008 - De Javu

348 39 7
                                    

Happy reading_

•••

Kita itu saudara, sedangkan dia masih pacar. Ikatan pacar bisa saja putus, tapi ikatan saudara nggak akan pernah bisa.
Valdrin Sagara

•••


Pandangan Aegir tertuju ke depan, dia berlari dengan jarak 100 meter. Setidaknya hal itu sudah membuktikan jika dia tidak lemah, seperti apa yang dibilang Johan.

Pak Arifin membuka ponsel lalu membuka fitur stop watch, cukup penasaran dengan kecepatan anak didik baru yang nanti akan menjadi anak bimbingnya.

"Mantap, dengan kaki yang masih sakit saja Aegir hanya membutuhkan waktu 13 detik untuk sampai di finish." Pak Arifin bertepuk tangan diikuti beberapa siswa yang masih di sini, sedang Johan yang merasa gagal merendahkan Aegir keluar lapangan dengan hati dongkol.

Aegir langsung duduk, menyadari kakinya yang kembali terasa nyeri sedang pak Arifin langsung menghampiri dirinya kemudian memeriksa kaki Aegir.

"Luka dalam ini, Gir." Cowok itu mengangguk, pak Arifin dan salah satu anak didiknya memapah Aegir menuju UKS.

"Pelan-pelan, Gir." Serena yang berada di belakang mereka pun was-was sendiri. Meski baru saja mengenal, mereka sudah kenal satu sama lain. Apalagi Serena sendiri pernah satu event dengan Aegir.

"Lain kali jangan dipaksa, risikonya gede." Pak Arifin menyahuti. Aegir hanya mengiyakan dengan menahan nyeri di kedua kakinya.

*****

"Kamu tadi pelajarannya Pak Asfi kenapa diem mulu?" tanya Chana menghampiri Alayya yang masih diam membeku di tempat duduknya, gadis itu terfokus satu arah. "Aya, are you okay?"

"Eh, maaf, Na."

"Kamu kenapa?

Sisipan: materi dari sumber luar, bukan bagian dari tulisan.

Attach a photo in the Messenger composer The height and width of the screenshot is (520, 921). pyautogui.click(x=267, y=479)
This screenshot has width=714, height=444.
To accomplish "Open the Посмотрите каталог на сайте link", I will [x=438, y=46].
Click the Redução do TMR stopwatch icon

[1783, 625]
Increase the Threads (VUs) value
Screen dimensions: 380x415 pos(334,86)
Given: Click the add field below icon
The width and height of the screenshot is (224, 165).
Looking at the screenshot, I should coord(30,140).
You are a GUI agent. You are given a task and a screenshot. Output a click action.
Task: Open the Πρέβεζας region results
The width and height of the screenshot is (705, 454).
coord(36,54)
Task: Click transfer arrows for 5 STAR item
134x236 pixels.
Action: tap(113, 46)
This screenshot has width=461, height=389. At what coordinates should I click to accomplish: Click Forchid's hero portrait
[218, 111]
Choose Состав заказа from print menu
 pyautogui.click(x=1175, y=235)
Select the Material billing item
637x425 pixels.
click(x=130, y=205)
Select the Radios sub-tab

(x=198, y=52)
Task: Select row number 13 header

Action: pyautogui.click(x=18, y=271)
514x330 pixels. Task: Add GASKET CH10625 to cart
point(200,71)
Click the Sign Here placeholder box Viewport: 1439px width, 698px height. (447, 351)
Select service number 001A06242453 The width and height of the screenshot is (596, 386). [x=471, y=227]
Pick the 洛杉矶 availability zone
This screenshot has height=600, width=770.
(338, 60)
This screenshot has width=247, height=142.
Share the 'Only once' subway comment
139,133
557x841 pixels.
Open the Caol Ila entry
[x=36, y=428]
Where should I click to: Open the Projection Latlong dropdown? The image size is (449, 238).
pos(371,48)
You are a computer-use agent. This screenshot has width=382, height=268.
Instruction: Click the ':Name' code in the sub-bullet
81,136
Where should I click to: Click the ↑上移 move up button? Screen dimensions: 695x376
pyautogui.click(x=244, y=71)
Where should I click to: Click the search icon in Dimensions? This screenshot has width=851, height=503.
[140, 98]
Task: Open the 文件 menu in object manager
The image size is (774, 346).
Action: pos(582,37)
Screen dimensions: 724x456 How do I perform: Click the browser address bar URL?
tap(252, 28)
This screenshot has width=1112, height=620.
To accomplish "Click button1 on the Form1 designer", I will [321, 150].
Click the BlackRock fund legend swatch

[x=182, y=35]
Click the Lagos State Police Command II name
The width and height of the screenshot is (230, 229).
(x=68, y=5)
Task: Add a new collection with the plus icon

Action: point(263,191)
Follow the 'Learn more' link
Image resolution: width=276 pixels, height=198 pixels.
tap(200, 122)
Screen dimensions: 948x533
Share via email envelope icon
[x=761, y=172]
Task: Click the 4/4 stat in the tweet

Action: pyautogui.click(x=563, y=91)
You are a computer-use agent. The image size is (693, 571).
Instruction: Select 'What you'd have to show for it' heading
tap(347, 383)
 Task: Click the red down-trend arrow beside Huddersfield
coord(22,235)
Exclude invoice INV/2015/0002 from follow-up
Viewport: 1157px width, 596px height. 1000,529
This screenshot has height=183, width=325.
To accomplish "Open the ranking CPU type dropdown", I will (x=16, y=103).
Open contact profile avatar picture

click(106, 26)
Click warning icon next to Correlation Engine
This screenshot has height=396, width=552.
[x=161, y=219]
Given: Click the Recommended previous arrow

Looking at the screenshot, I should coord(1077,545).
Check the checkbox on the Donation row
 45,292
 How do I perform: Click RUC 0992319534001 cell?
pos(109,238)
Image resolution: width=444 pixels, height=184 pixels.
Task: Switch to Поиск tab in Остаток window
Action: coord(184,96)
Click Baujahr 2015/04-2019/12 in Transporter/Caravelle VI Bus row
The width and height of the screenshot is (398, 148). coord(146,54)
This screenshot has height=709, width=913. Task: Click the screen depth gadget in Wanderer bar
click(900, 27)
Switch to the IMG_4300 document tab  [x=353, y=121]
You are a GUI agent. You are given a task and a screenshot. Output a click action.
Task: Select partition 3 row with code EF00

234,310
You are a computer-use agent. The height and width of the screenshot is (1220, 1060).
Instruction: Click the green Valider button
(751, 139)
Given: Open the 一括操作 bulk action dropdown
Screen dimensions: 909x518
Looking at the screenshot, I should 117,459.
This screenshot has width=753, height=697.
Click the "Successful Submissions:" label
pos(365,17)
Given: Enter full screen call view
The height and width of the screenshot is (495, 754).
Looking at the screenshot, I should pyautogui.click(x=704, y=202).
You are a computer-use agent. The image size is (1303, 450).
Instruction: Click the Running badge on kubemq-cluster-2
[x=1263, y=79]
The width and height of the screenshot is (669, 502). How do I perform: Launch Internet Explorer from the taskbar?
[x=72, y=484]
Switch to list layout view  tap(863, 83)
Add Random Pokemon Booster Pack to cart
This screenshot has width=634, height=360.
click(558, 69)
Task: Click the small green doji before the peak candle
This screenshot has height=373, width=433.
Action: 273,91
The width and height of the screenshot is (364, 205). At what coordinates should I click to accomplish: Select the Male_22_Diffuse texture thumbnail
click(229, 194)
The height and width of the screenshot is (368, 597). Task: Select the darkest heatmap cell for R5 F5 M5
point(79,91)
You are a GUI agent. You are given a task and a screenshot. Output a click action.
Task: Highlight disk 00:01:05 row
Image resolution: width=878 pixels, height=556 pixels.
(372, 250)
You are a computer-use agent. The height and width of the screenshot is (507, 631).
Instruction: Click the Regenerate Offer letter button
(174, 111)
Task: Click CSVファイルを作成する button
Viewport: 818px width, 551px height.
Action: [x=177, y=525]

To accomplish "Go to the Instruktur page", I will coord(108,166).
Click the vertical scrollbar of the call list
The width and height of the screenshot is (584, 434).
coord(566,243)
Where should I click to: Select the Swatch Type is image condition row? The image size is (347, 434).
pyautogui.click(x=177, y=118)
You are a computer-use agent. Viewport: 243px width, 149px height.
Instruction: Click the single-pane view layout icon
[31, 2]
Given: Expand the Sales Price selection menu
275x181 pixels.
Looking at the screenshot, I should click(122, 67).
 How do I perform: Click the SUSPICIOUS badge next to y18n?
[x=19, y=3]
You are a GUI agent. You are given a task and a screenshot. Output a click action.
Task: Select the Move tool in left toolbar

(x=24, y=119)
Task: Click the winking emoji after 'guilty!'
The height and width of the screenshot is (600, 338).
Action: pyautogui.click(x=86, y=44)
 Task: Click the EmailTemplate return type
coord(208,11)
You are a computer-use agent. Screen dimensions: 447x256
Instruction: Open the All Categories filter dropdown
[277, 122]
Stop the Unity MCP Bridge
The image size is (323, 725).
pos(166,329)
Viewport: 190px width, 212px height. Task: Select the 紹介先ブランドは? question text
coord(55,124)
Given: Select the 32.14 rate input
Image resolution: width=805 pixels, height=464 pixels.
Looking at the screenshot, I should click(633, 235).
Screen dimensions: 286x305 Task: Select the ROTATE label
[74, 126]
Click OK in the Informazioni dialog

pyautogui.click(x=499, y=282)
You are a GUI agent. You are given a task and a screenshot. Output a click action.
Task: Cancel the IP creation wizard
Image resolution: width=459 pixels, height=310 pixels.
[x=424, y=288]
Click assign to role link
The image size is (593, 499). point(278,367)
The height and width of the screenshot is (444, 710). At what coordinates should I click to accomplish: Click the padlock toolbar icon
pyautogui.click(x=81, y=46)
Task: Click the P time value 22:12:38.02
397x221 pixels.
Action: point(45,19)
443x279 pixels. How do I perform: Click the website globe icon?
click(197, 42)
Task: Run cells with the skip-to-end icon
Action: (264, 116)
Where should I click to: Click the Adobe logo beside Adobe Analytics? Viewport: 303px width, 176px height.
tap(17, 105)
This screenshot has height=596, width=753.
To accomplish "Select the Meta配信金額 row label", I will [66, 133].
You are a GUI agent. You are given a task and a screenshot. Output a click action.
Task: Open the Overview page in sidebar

Ada masalah, coba sini cerita," ujar Chana tersenyum tulus sembari mengusap lengan Alayya.

Tatapannya kini beralih kepada Chana, gadis dengan rambut sepinggang dikuncir itu hampir saja tidak bisa mengedipkan mata.

Ada masalah, coba sini cerita?

Alayya segera menyadarkan diri, "maaf, Na. Aku keluar bentar."

Kelas pun hanya menyisakan Chana yang masih bertanya-tanya ada apa dengan Alayya, perasaan tadi pak Asfi hanya menanyakan apa pekerjaan orang tua dan tadi Alayya cukup lama menjawab jika orang tuanya bekerja di angkringan.

"Apa dia malu, ya sama pekerjaan orang tuanya?" Chana malah berspekulasi sendiri. Tidak ingin memikirkan terlalu jauh, cewek yang saat tersenyum matanya terpejam itu memilih keluar dan menuju kantin, butuh asupan makanan.

Alayya menatap pantulan dirinya di cermin wastafel yang berukuran besar, ada banyak luka yang menyeruak ingin disuarakan. Ada sebuah kenangan yang awalnya tersimpan rapi, kini diporak perandakan hanya karena satu kalimat yang berarti.

"Nggak lo nggak boleh merasa sedih hanya karena ditinggal sama orang yang nggak punya hati itu!"

"Lo kuat, Ay. Lo kuat!"

"Lo masih punya Bang Aegir, Kak Tirta, Kak Jovan, Kak Valdrin sama kak Nuha. Kalau lo nggak mau hidup, setidaknya hiduplah untuk mereka."

Alayya bermonolog sendiri, dia berharap agar kata-kata sederhana itu bisa menguatkan dirinya.

Tangannya terulur mengambil botol minum berwarna hijau yang ia bawa, lalu keluar kamar mandi. Dia sedikit berlari menuju roof top sekolah.

"Gue bisa! Gue bisa! Gue bisa hidup tanpa sahabat, gue bisa!" teriak Alayya menggelegar, untungnya roof top sedang sepi. Jika ramai, mungkin Alayya akan dicap sebagai orang gila.